** Begin Passage shown **

The backdrop for the book, as suggested by its subtitle “How the Texas All-Stars Kicked Down Racial Walls,” was an all-star football game called the Big 33 Football Classic between 33 Texas and 33 Pennsylvania high schoolers in 1965.  Pennsylvania won the first match in 1964 by a score of 12-6 because most of Texas’s best players were playing on that same day in a more important intra-state North South game.  To avoid a similar debacle in 1965, the Texas governor John Connally intervened to move the intra-state game to a week earlier.  For additional insurance against a humiliating repeat, the Texas coach Bobby Layne decided to include three black players, including speedster receiver/return-man Jerry LeVias.

The story reads a lot like Jackie Robinson in baseball, with Bobby Layne playing the role of Branch Rickey.  Bill Bradley is key because he helps incorporate LeVias into the team by being the only player willing to room with him.  (The other two blacks roomed together.)

** End Passage shown **
** Begin Data extract **

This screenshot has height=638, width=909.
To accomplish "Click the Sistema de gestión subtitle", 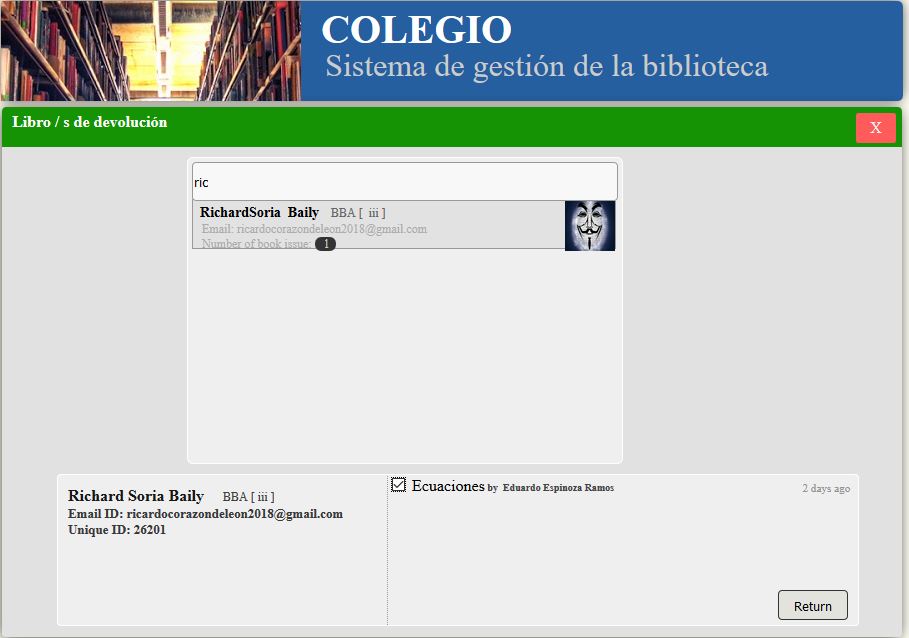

** End Data extract **

For each statement below, decide whether it agrees with the passage on the Big 33 Football Classic. Answer yes or no, and quote the words of the passage that decide it.
1. Pennsylvania won the 1964 match by a score of 12-6.
2. To avoid a repeat in 1965, the intra-state North South game was moved to a week later.
3. The Texas coach decided to include four black players.

## The answer
1. Yes: "Pennsylvania won the first match in 1964 by a score of 12-6"
2. No: "to move the intra-state game to a week earlier"
3. No: "decided to include three black players"